Rachael certainly can. She was just across the Charles River, enjoying the first real day of spring and playing hooky from work.

Only a few days later, during the high-profiled, highly-publicized manhunt, the entire city was again paralyzed by fear. Rachel spent the day in front of the TV, compulsively checking Twitter, hoping that this would end soon so that everything could just go back to normal.

Moments of silence were observed. Social media account activity was suspended. And flags were flown at half-mast.

And for good reason.

It was a tragedy that left our national community shaken and saddened, understandably. Four innocent people, including a child, were killed in the bombing and the aftermath. Many more were injured in horrific ways, their lives forever changed.

The loss of any life – of every life – is a tragedy.

And that is what this article is about.

Because once the initial shock wore off, it was hard not to question why white Americans don’t display the same grief and outrage when repeated — and often more severe — violence occurs in other nations, or even in low-income urban communities in our own country.

In taking a closer look at why this problematic difference exists, we see a few different underlying issues. And there are many – including the ways that media coverage and patriotic brainwashing socialization affect the way that we digest information.

But peace as a form of privilege and blindness to violence abroad, as well as violence that occurs in low-income communities of color in the United States, are lesser-discussed issues that play a role in our digestion and conversations.

Is It Really That Different?

Many of us feel removed from the warfare, terrorism, and violence that occur each day in nations other than our own, despite the fact that our country is actively involved in armed conflict around the world.

We know that some of our brothers and sisters living outside of the United States walk through their daily lives in fear of war-related violence, but we often hear Americans say that it’s difficult to truly grasp and empathize with the tragedy that others experience.

There’s only so much you can do or feel from across the ocean, they say.

This sentiment was reflected very plainly in the way that the American people and media responded to violence on April 15, 2013, on top of every other day.

You probably don’t know this, but at least 31 innocent Iraqi people were killed and more than 200 others wounded on April 15th. We all know what else happened on April 15th —the Boston Marathon bombings, which killed 3 and injured 264.

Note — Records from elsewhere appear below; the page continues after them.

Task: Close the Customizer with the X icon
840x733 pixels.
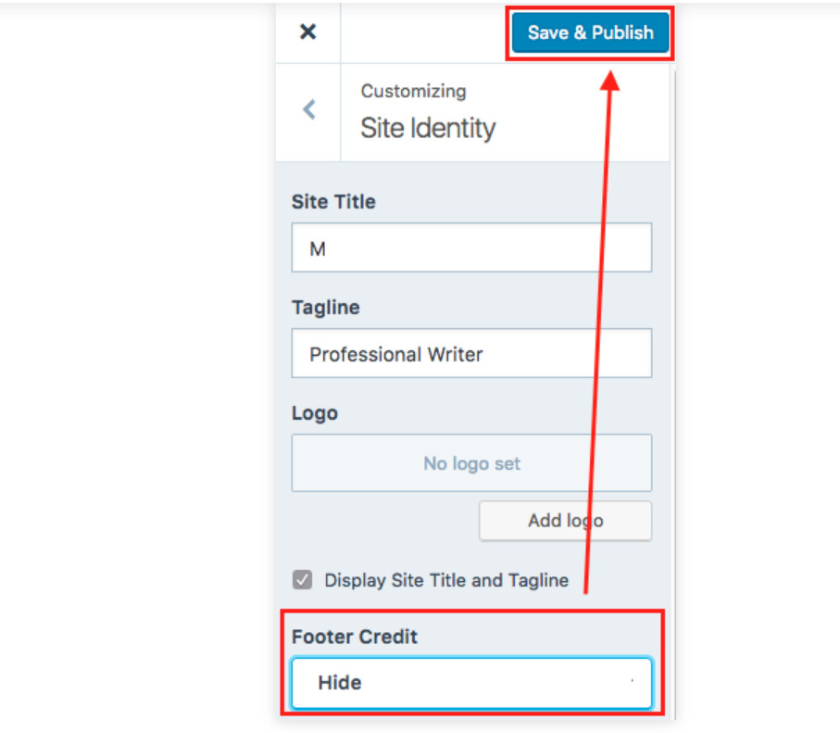Action: (x=307, y=32)
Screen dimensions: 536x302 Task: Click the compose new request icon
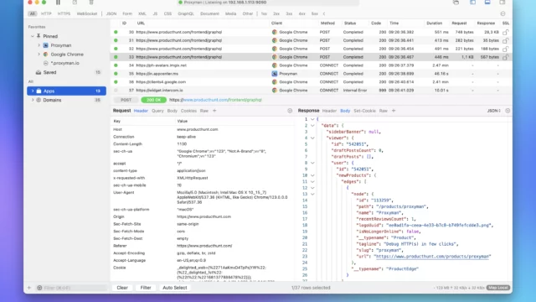75,3
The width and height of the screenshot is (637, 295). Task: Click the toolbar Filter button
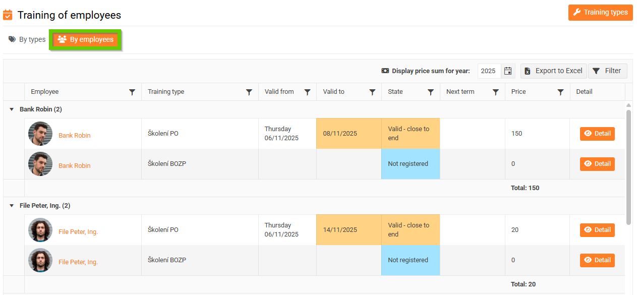(607, 71)
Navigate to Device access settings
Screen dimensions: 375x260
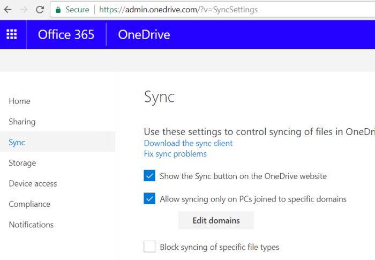(33, 183)
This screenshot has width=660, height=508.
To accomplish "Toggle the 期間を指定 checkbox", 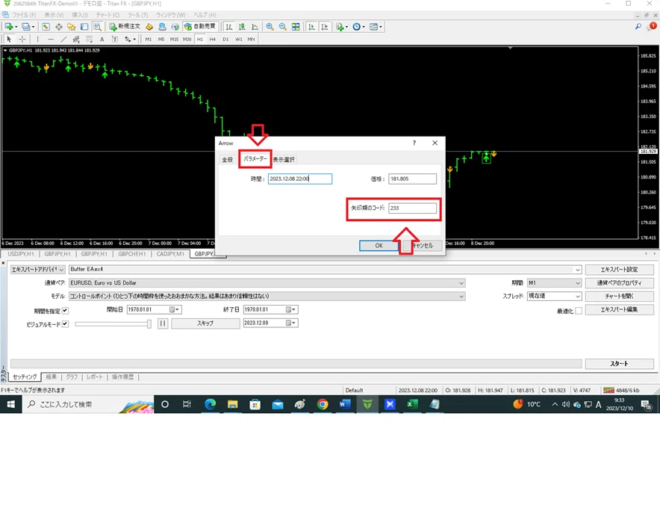I will click(65, 311).
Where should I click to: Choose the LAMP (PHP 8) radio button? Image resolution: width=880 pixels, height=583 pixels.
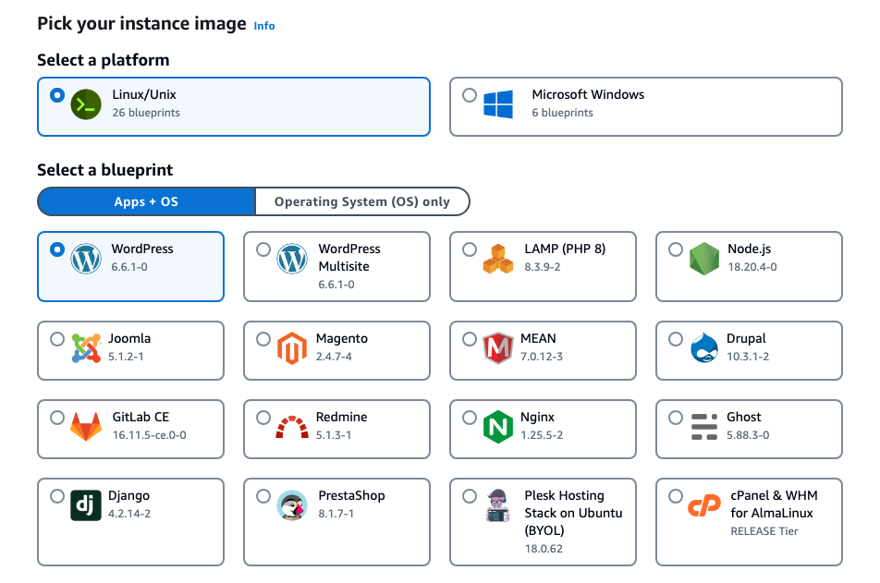click(470, 249)
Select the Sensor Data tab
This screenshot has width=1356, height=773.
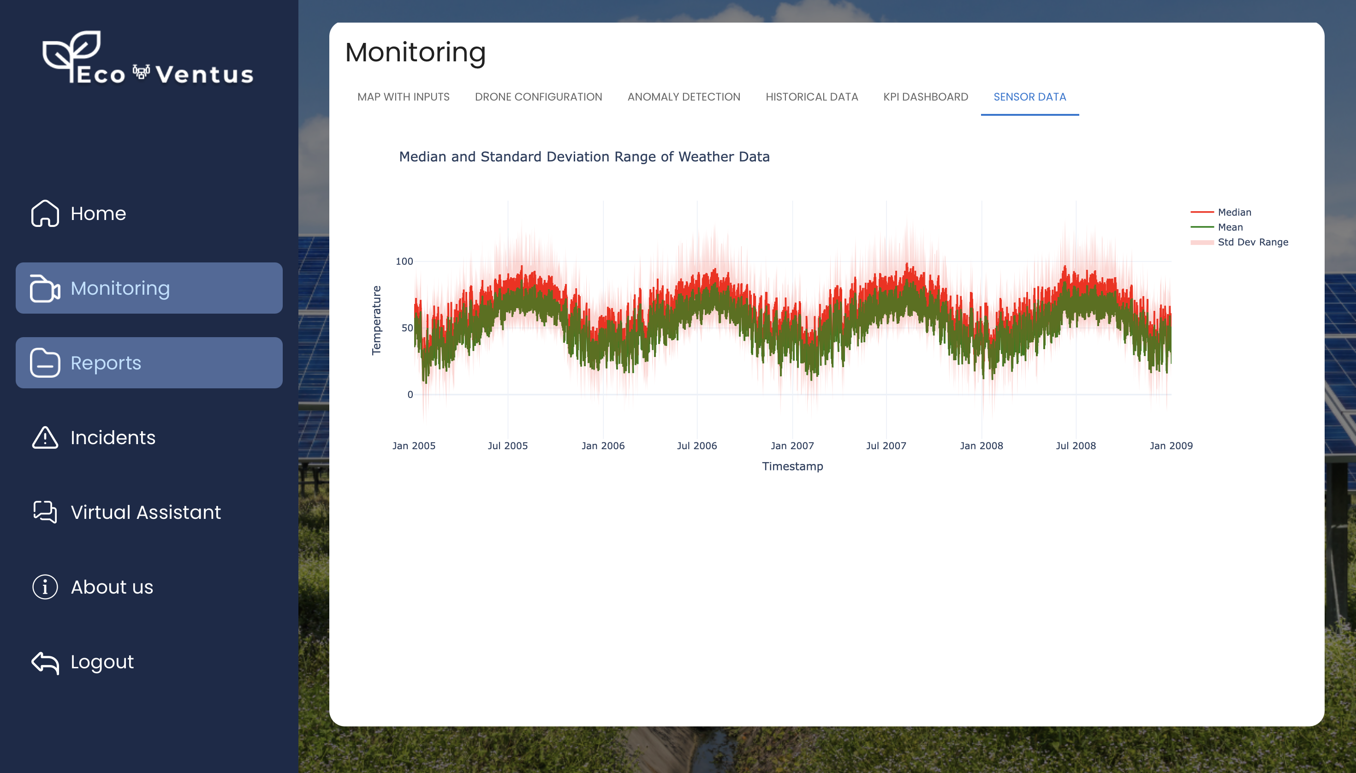[1029, 97]
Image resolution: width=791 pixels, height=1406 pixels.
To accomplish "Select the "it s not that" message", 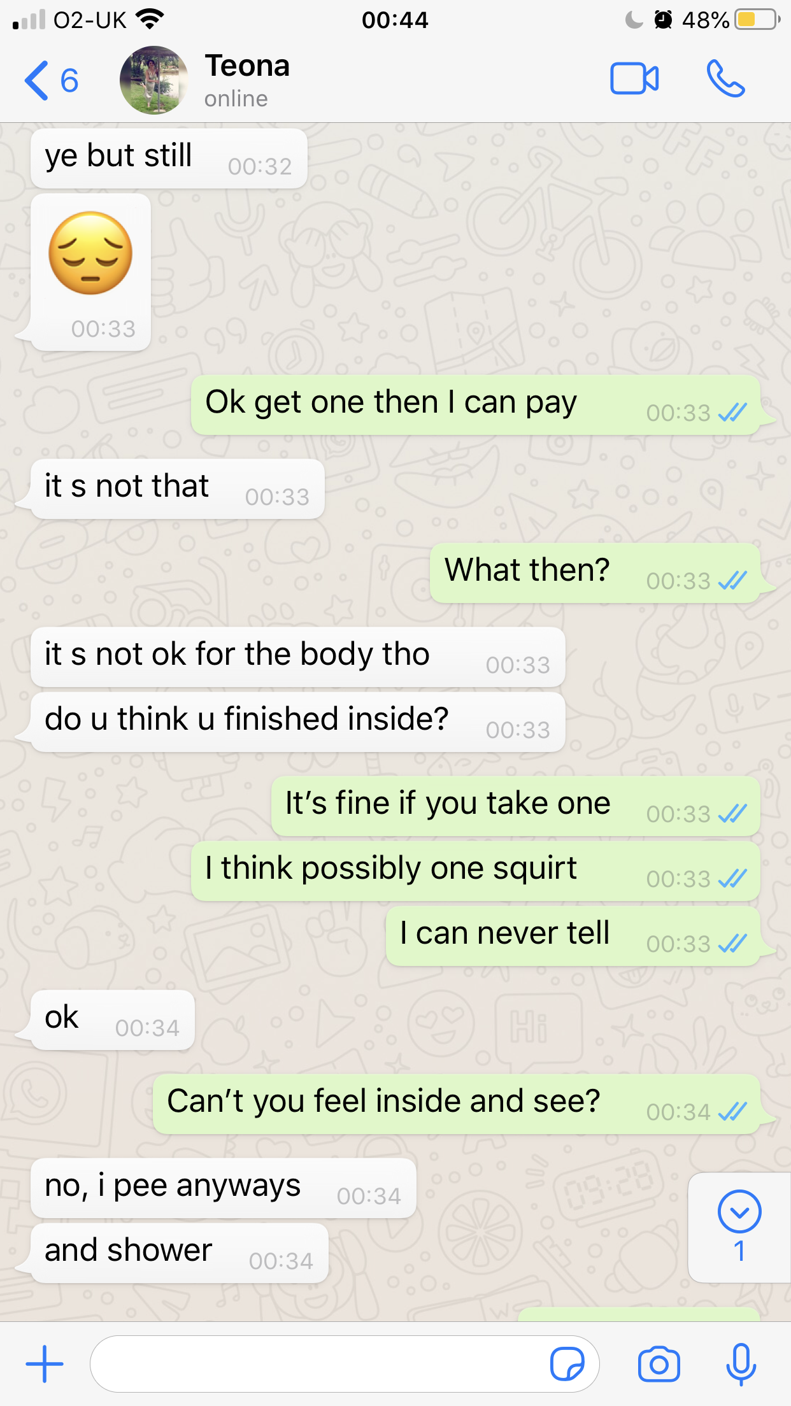I will coord(178,488).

We don’t report these figures as part of a numbers game to see which nation experienced a bigger tragedy that day. We report them to illustrate the difference in national and international media coverage of the events.

Perhaps the saddest part of considering the incidents side-by-side is that it’s not as if the Boston Marathon bombings simply overshadowed the violence in Iraq and that’s why we didn’t learn about it that day.

With or without the tragedy in Boston, we wouldn’t have heard about the lives lost in Iraq.

Some may explain this difference in media coverage with patriotism or the role that proximity plays — it’s much easier to feel the weight of a tragedy when it’s within your nation’s borders.

Which is true.

But is it really that difficult to see that the value of human life and peace does not change across borders? Or is the way Americans distance themselves from violence and tragedy abroad quite plainly a mechanism of xenophobia and racism?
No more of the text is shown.